ICML desk-rejects 497 papers over LLM review violations
TL;DR
- ICML 2026 desk-rejected 497 papers, around 2% of submissions, after catching 398 reciprocal reviewers who broke the conference's LLM-use policy.
- Detection used hidden instructions embedded in submitted PDFs that prompted any LLM to emit two phrases drawn from a 170,000-phrase dictionary.
- Of 506 caught Policy A reviewers, 51 had over half their reviews flagged, and every flagged review was manually verified before action.
ICML's program chairs have just published a headcount of how widely reviewers at a top machine learning venue lean on LLMs to do the work, and the numbers are concrete in a way the surrounding discussion has not been. According to a post on the ICML blog, the 2026 conference desk-rejected 497 papers, roughly 2% of submissions, after detecting that 398 reciprocal reviewers had violated the policy on LLM use during reviewing.
The enforcement mechanism is what makes this interesting.
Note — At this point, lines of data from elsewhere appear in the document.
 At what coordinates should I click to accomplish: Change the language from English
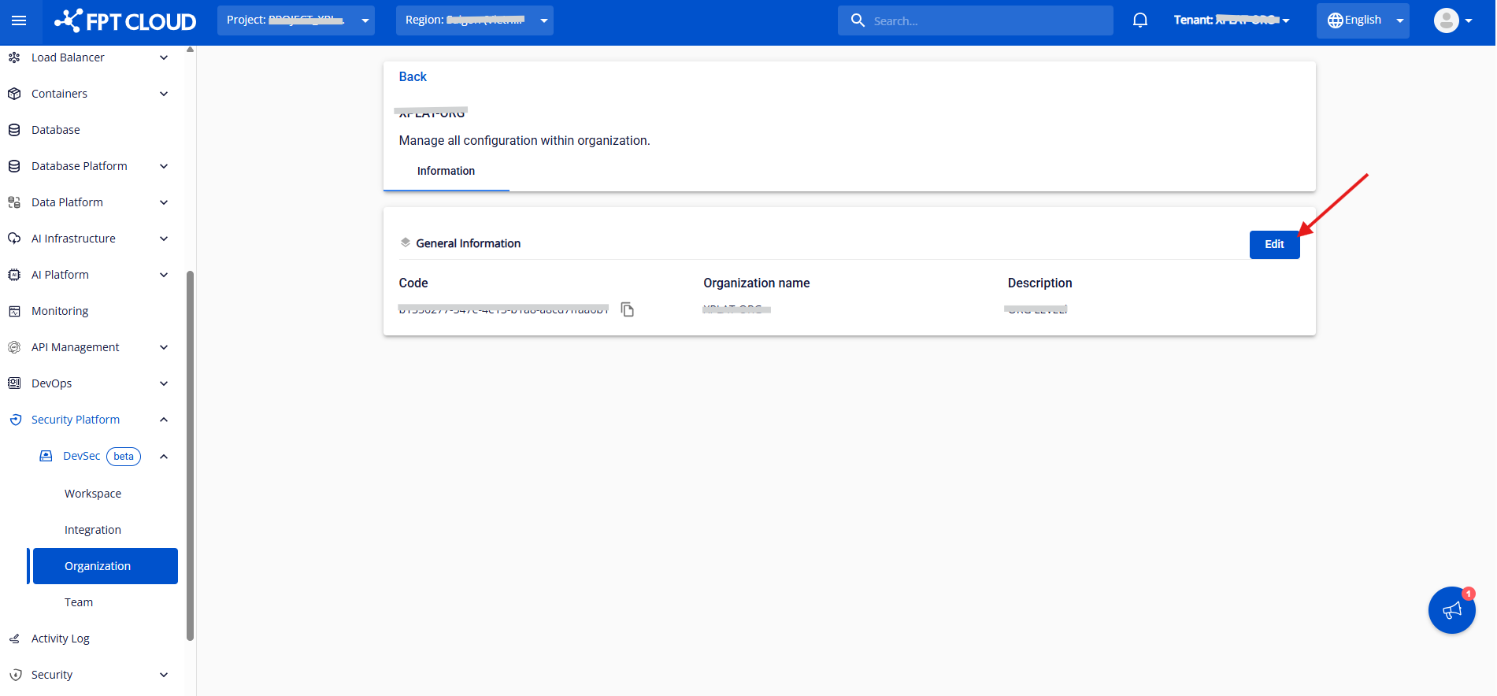pyautogui.click(x=1362, y=20)
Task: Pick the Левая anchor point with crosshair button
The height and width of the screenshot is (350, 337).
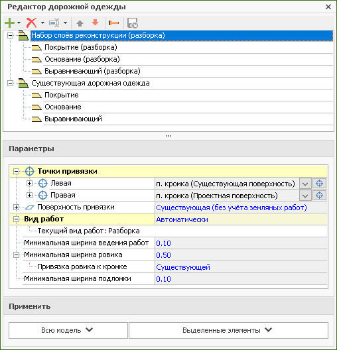Action: (x=319, y=184)
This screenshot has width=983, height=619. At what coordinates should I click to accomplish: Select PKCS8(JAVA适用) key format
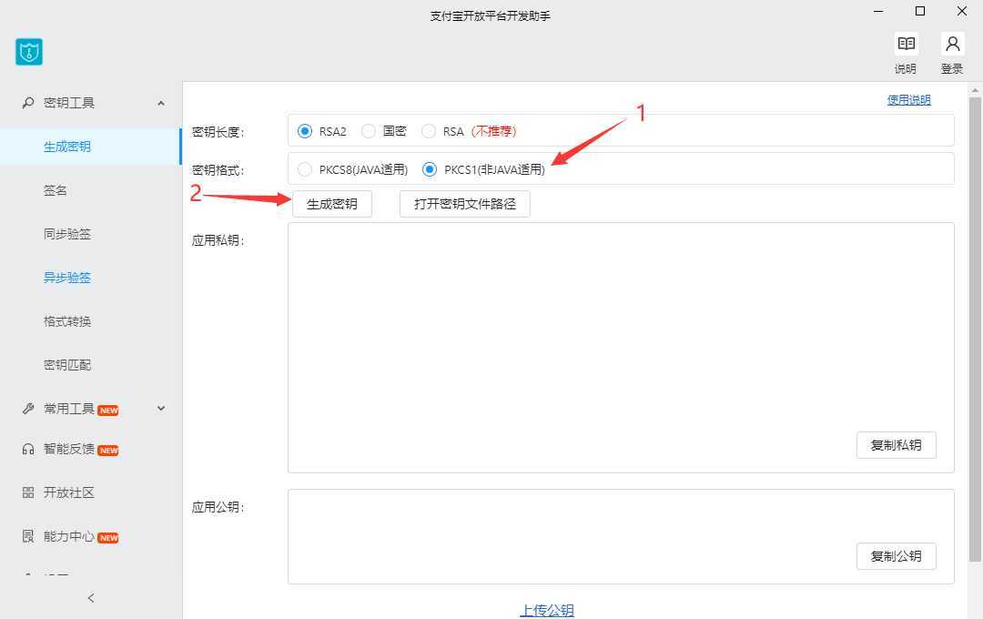(x=304, y=169)
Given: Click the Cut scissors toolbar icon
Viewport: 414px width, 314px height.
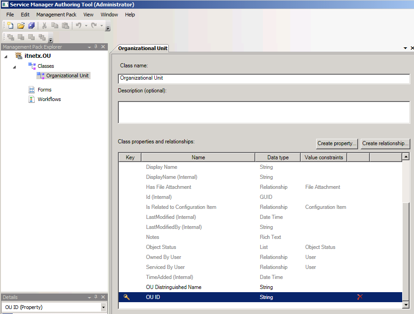Looking at the screenshot, I should point(45,26).
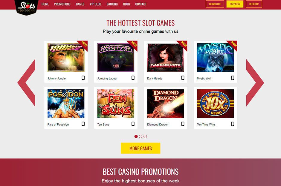
Task: Open the Diamond Dragon game thumbnail
Action: (166, 104)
Reviewers at ICML 2026 picked one of two stances when they signed up: Policy A, no LLM use at all beyond spell-checkers, or Policy B, limited LLM help to understand a paper or polish writing but not to judge quality or draft the review. The 506 caught reviewers all chose Policy A, then used an LLM anyway. Detection used a watermarking technique from Rao, Kumar, Lakkaraju and Shah: every submission PDF had hidden instructions inserted that told any LLM processing it to emit two phrases pulled from a 170,000-phrase dictionary. Pre-deadline tests reportedly hit success rates over 80% with frontier LLMs. Every flagged review was manually verified, and a March 26 update gave a family-wise error rate of 0.0001.
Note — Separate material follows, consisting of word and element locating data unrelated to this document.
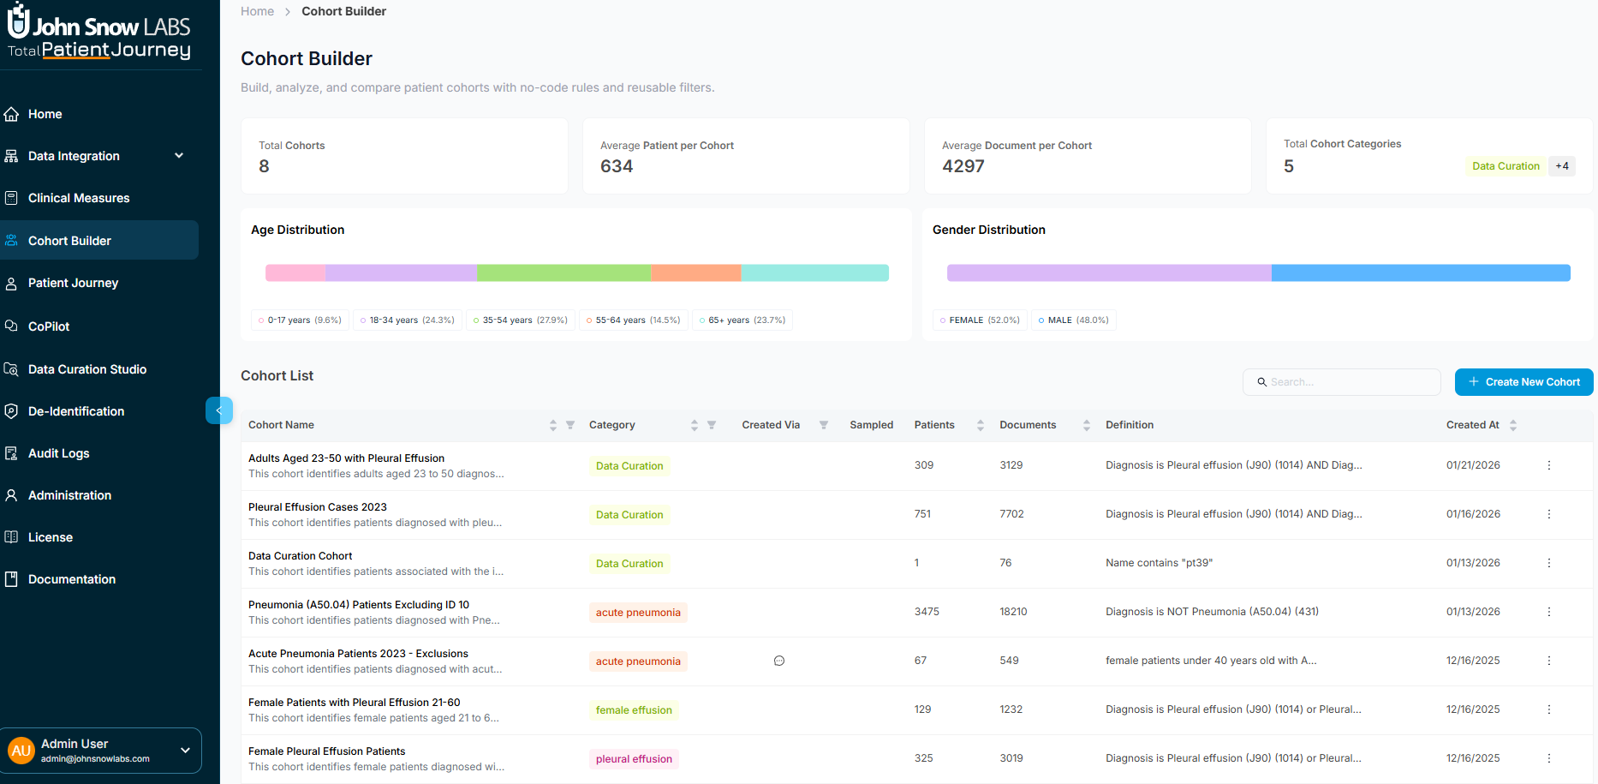Expand the Data Integration submenu

point(179,156)
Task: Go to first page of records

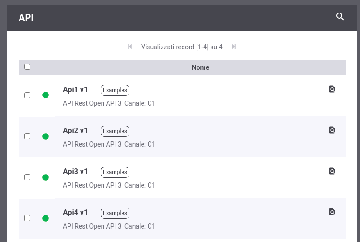Action: 130,47
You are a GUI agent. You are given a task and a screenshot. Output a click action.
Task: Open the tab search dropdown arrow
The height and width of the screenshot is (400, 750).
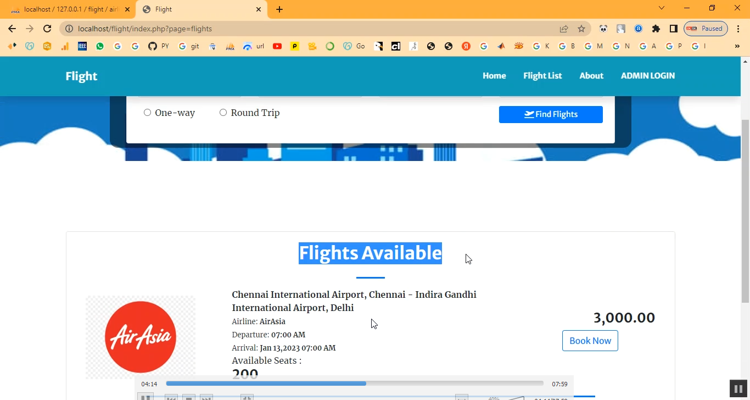pyautogui.click(x=662, y=8)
Why this matters if you submit to ML conferences is the coupling. ICML's peer-review ethics make a reviewer's violation grounds for desk-rejecting the papers that reviewer co-authored, so an author's fate is tied to every co-author who agreed to review. About 1% of all reviews, 795 in total, were flagged, and 51 reviewers had more than half their reviews caught, so the misconduct is concentrated rather than spread evenly.
The honest caveats are the ones the post does not address. It tells us almost nothing about Policy B reviewers, about appeals, or about what happens to co-authors of a desk-rejected paper who themselves did nothing wrong. The watermark also only catches reviewers who paste the raw PDF into an LLM, so anyone who strips the text first or uses a different flow stays invisible. The 2% figure is probably a floor, not a ceiling.
The forward-looking question is whether NeurIPS, ICLR, ACL or CVPR adopt the same setup. If they copy the watermarking scheme and the co-author-liability rule, the equilibrium for ML peer review shifts from quietly suspected to provably enforceable. That is the part to watch over the next submission cycle.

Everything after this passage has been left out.